At HubSpot, we've big believers in continuous improvement. We hire stellar people, but no one is perfect. No team is perfect, nor any process, nor any piece of code.
One of my favorite things about Scrum is the end-of-sprint team retrospective. Each Scrum team meets, just the pigs, in private. They spend a little bit of time (or as long as they want) talking about what worked well, what didn't, why things worked (or not), and how to make it better next sprint. The outcome is a set of specific, concrete changes the team can try in the next sprint.
The Five Whys is a closely related concept. It's also about continuous improvement, one form of which is called Kaizen, from the Japanese word. I first learned about the Five Whys in graduate school, but then was reminded of it by Eric Ries, in his excellent Startup Lessons Learned blog.
The Five Whys is a fairly quick, transparent, and efficient way to do root-cause analysis.

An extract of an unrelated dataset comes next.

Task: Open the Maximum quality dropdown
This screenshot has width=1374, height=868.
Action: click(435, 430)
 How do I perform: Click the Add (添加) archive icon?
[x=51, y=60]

At HubSpot, the dev team does this for really serious bugs. It typically takes 30-60 minutes, and the outcomes is always satisfying. This works well for me, since I'm not a fan of long meetings and process just for the sake of process.

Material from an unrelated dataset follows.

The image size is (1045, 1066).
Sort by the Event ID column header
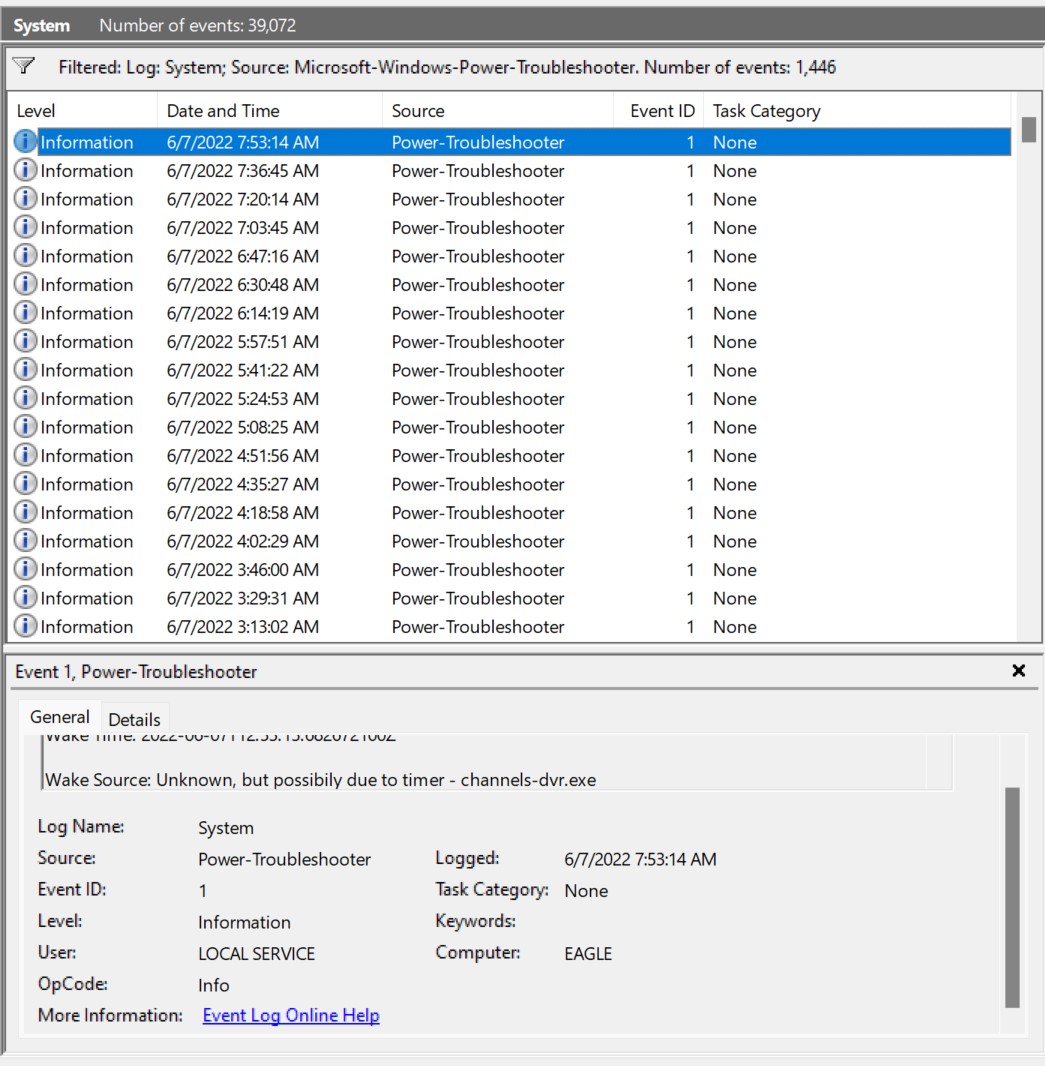661,111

One thing we believe is that "people need to be smarter" is not acceptable outcome or improvement. People will always make mistakes. No one is perfect, no code is perfect, no process is perfect. It's all about making things better and preventing future errors at every level.
In the future, we might start sharing the result of Five Whys analysis here. We may not be able to publish every single detail, because some data is customer-specific and thus confidential. But we'll try to be transparent about the process, the problems, our findings, and related metadata.
Would you find that interesting or valuable?
Do you or your company practice this sort of analysis? If so, have you found that it's worth the time?
Do you know anyone who's sharing their problems and findings in public like this?